Böylelikle borsa şirketlerinin 6 aylık toplam kârı geçen yıla göre yüzde 220,5 artış göstererek 316,5 milyar TL oldu. Kimi uzmanlar şirketlerin enflasyon muhasebesi uygulamaması nedeniyle bu verilerin reel kârlılığı göstermediğini belirtse de sanayi ve enerji gibi sektörlerde kâr artışlarının maliyet artışlarının üstünde kaldığı görüldü.
Örneğin petrol ve döviz kurlarındaki artışlar nedeniyle bu yıl akaryakıt fiyatları sert yükselirken, Türkiye Petrol Rafinerileri A.Ş'nin (Tüpraş) kârlarının katlanması dikkat çekti.
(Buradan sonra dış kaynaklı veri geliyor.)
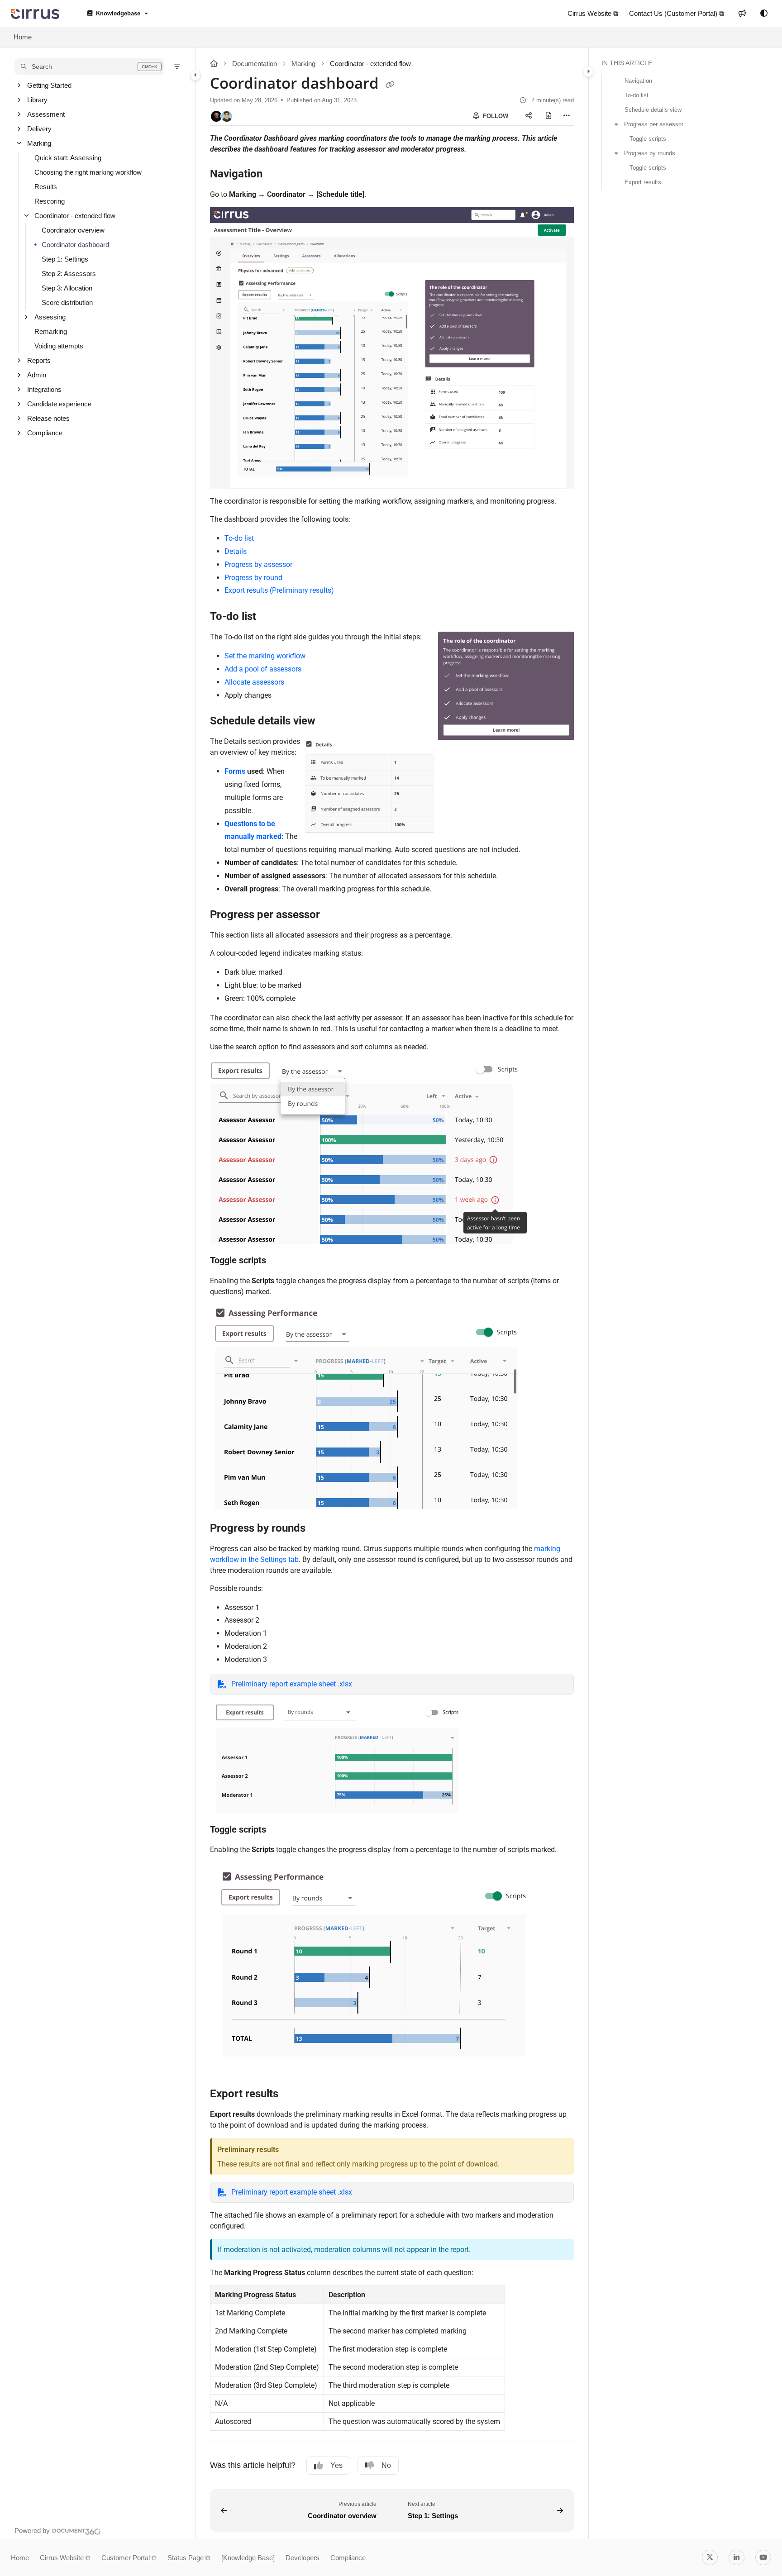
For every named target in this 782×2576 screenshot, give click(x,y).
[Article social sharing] (528, 116)
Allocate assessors (254, 682)
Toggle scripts (647, 138)
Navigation (638, 80)
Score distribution (67, 302)
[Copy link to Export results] (293, 2094)
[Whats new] (742, 13)
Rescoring (49, 201)
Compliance (44, 433)
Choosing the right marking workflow (88, 172)
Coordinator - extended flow (74, 215)
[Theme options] (764, 13)
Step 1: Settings (65, 259)
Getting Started (49, 85)
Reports (39, 360)
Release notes (48, 418)
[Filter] (177, 66)
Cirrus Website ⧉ (65, 2558)
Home (23, 37)
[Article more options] (566, 116)
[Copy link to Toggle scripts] (280, 1261)
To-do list (239, 538)
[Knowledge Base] (248, 2558)
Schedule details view (653, 109)
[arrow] (616, 124)
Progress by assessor (258, 564)
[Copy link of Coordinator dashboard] (390, 85)
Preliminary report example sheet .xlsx (291, 1684)
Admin (36, 375)
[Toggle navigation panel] (195, 75)
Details (235, 551)
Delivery (39, 129)
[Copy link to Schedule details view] (330, 721)
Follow (494, 116)
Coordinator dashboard (75, 244)
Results (45, 186)
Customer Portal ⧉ (129, 2558)
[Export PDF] (548, 116)
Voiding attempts (58, 346)
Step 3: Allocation (67, 288)
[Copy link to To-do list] (270, 617)
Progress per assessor (653, 124)
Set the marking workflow (264, 656)
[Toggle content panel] (588, 71)
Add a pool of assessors (262, 669)
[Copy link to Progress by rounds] (320, 1528)
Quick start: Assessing (67, 158)
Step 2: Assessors (69, 273)
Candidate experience (59, 404)
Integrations (44, 389)
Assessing (50, 317)
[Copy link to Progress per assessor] (334, 915)
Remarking (50, 331)
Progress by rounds (649, 153)
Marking (39, 143)
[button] (89, 66)
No (386, 2465)
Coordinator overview (73, 230)
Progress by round (253, 577)
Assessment (46, 114)
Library (37, 100)
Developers (302, 2558)
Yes (336, 2465)
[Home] (35, 13)
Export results (643, 182)
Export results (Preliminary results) (279, 590)
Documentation (254, 63)
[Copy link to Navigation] (277, 174)
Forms (234, 771)
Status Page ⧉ (188, 2558)
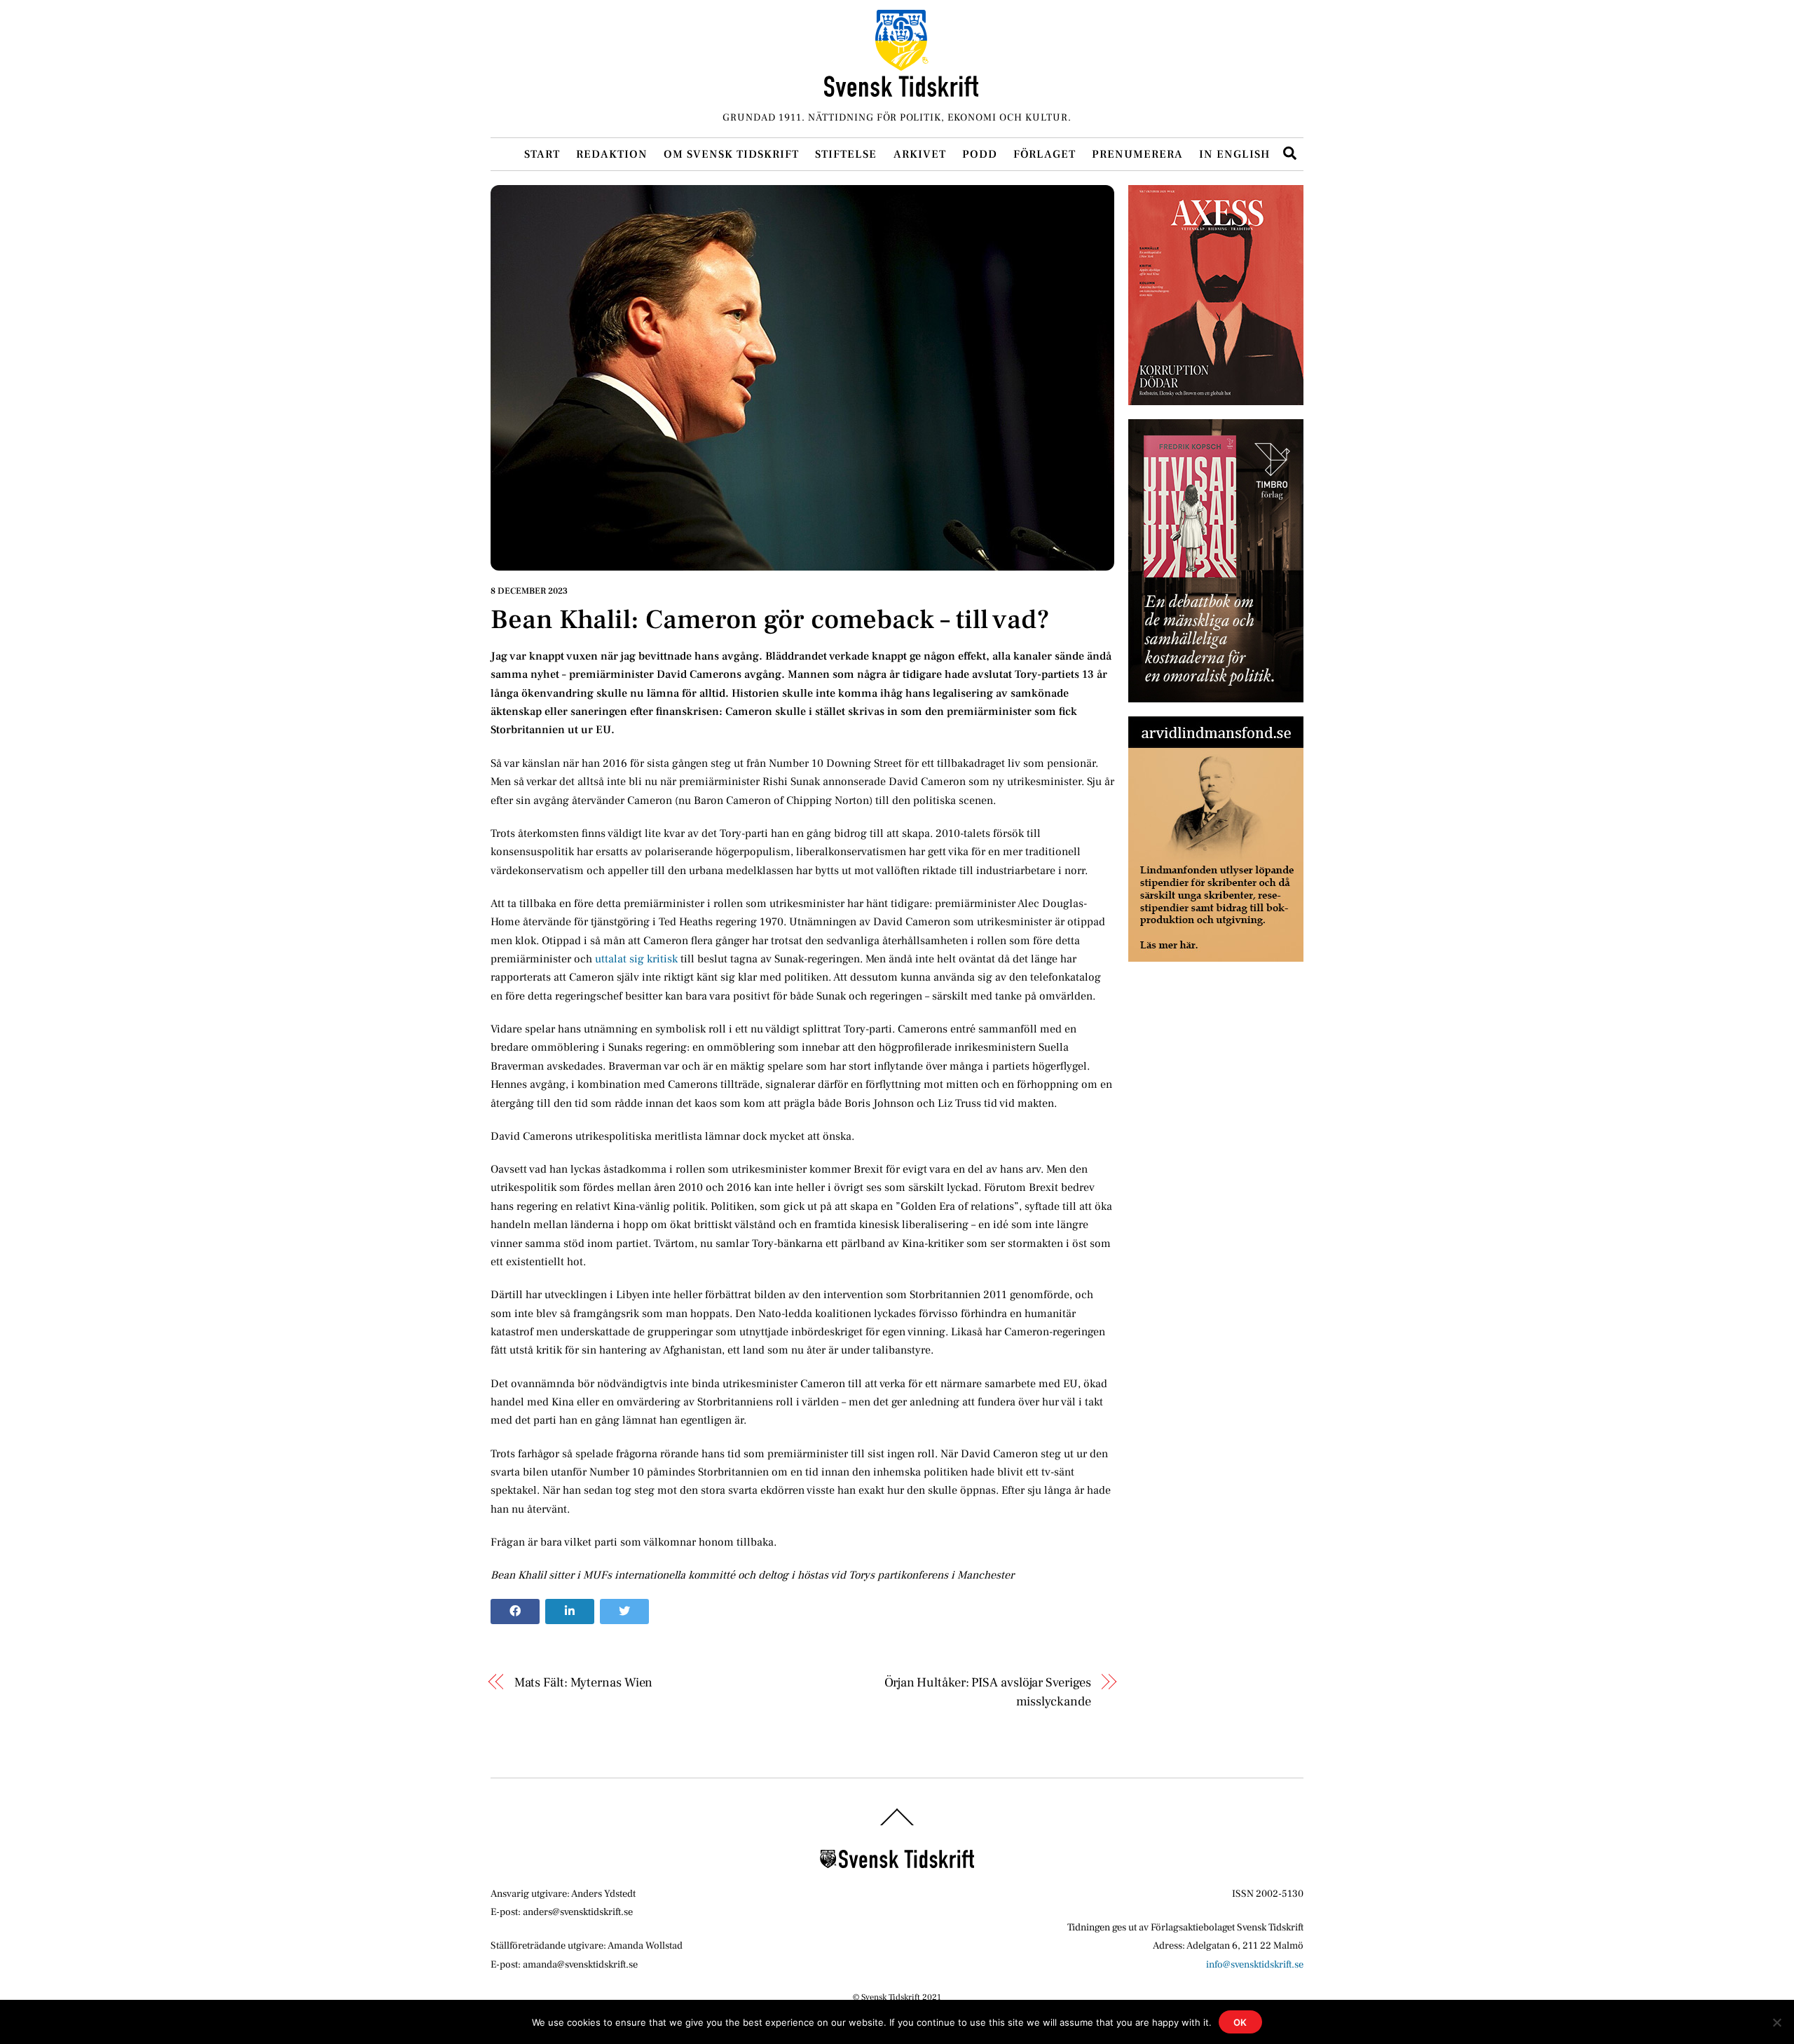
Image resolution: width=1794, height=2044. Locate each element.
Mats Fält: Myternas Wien (583, 1682)
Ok (1240, 2022)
Geçen yılın ikinci çeyreğinde 1,7 milyar TL olan Tüpraş'ın net dönem kârı yüzde 524'lük artışla 10,6 milyar TL'ye yükseldi.
SANAYİ DEVLERİ GEÇEN YIL KRINI KATLAMIŞTI
İstanbul Sanayi Odası (İSO) tarafından açıklanan ‘Türkiye’nin 500 Büyük Sanayi Kuruluşu (İSO 500)' araştırmasının 2021 yılı sonuçlarında da kârdaki artışlar da dikkat çekti.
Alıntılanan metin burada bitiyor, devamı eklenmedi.